[start of Source data]

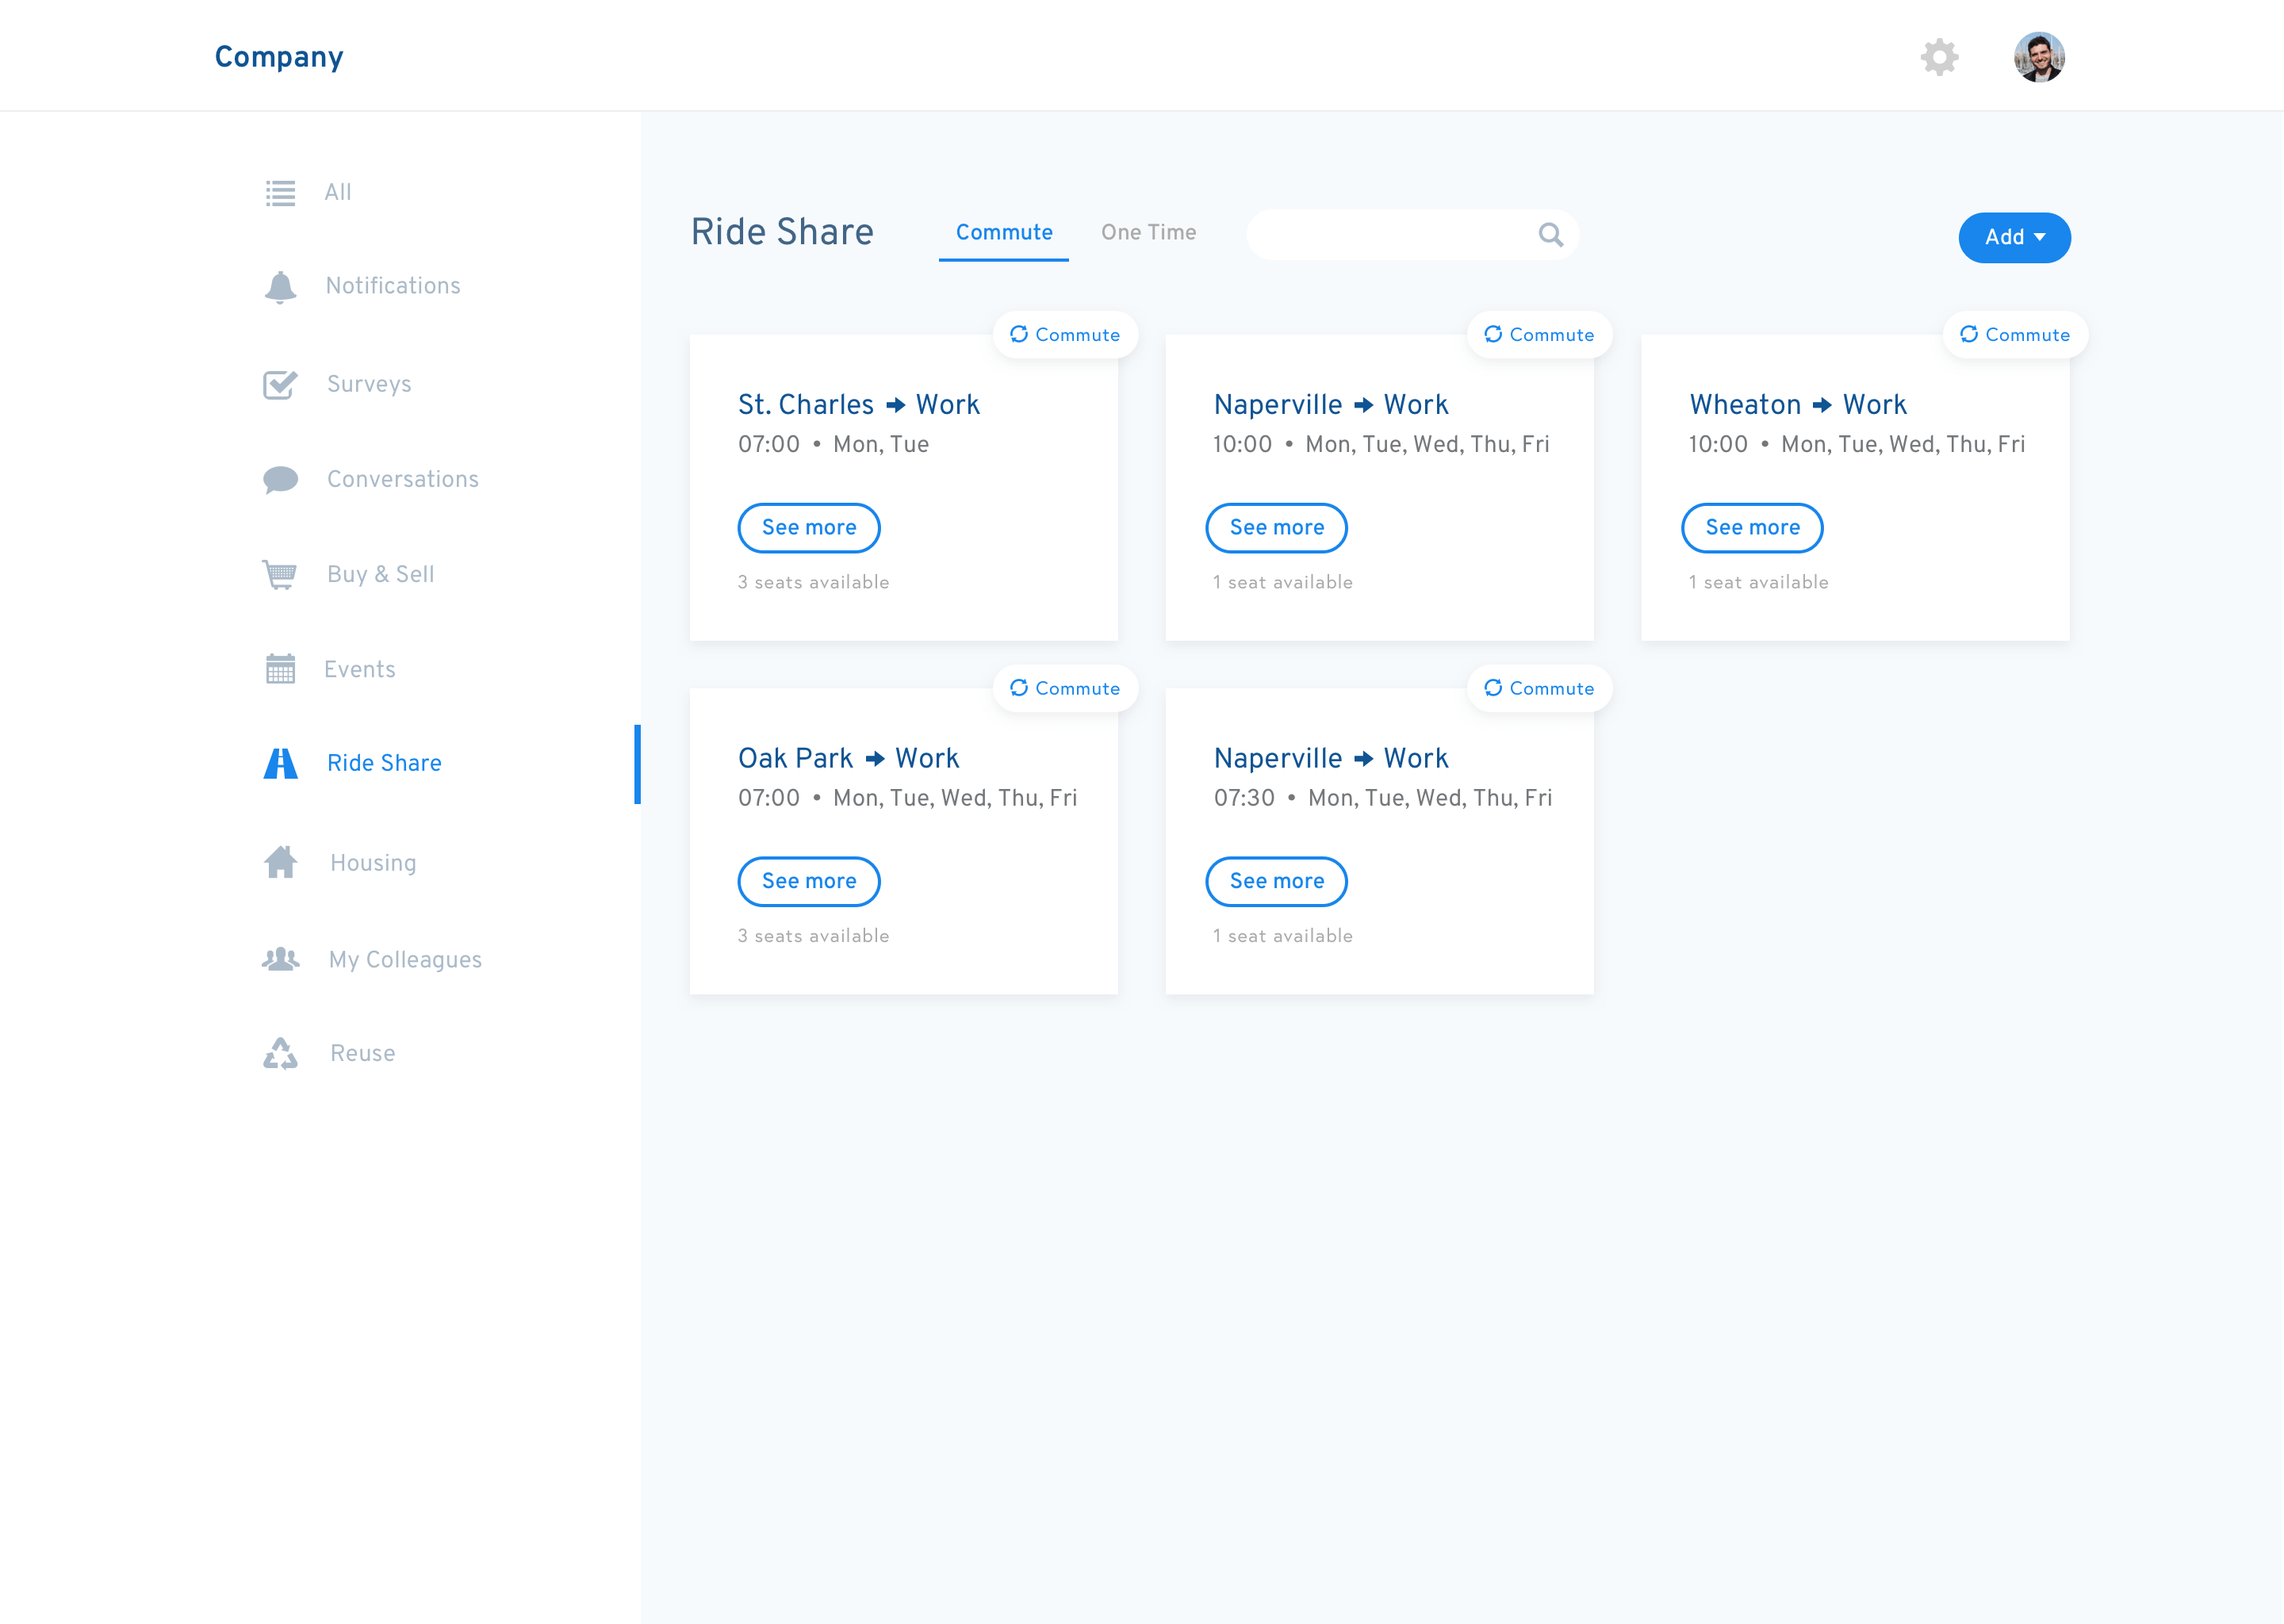See more for St. Charles ride

[808, 527]
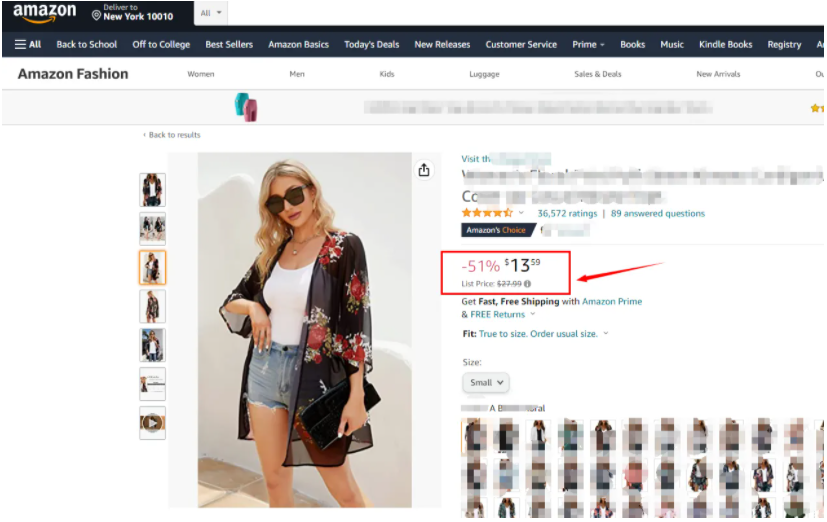The width and height of the screenshot is (827, 522).
Task: Click the share icon above product image
Action: (x=424, y=170)
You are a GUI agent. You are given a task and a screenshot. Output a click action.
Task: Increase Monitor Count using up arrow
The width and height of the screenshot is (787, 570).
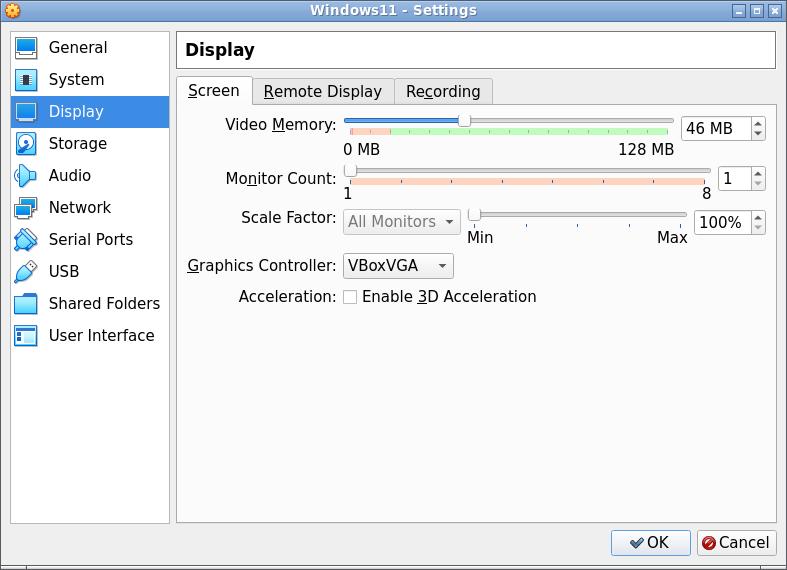point(758,173)
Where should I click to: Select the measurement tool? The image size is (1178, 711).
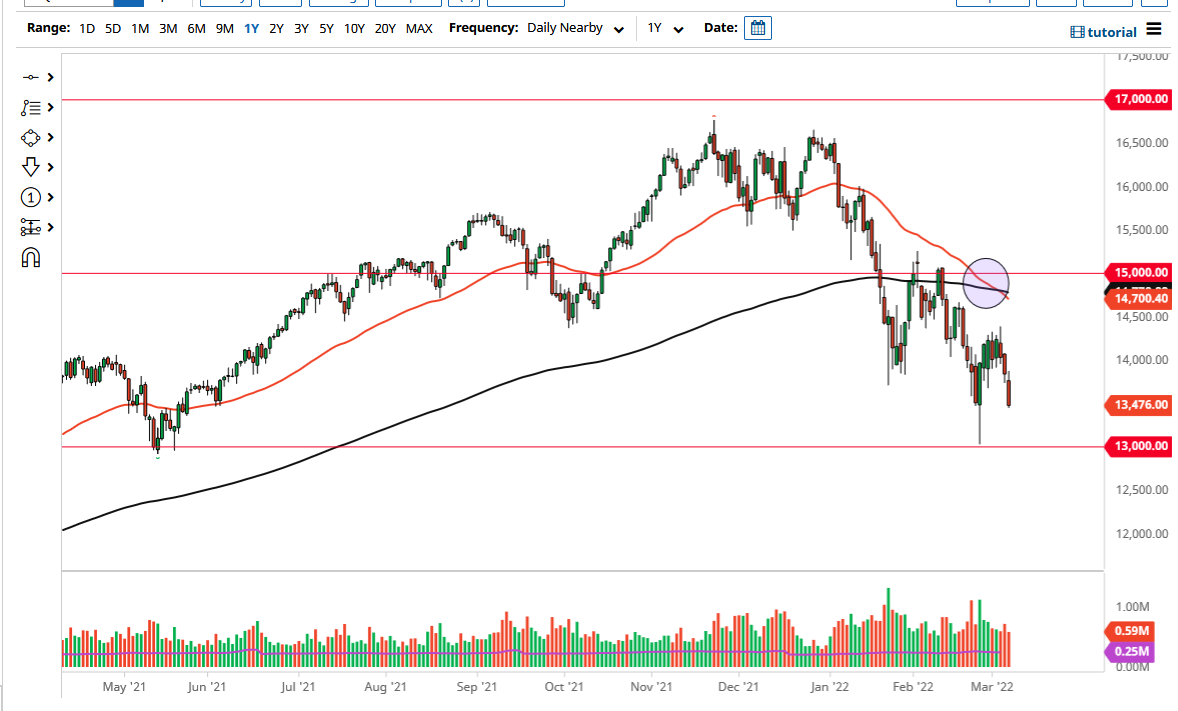pos(30,227)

[end of Source data]

Task brief: Copy out all the rows above word for word, leaving out the pictures.

Full output:
See more for St. Charles ride

[808, 527]
The width and height of the screenshot is (827, 522).
Task: Click the share icon above product image
Action: (x=424, y=170)
You are a GUI agent. You are given a task and a screenshot. Output a click action.
Task: Increase Monitor Count using up arrow
The width and height of the screenshot is (787, 570).
point(758,173)
Where should I click to: Select the measurement tool? The image size is (1178, 711).
pos(30,227)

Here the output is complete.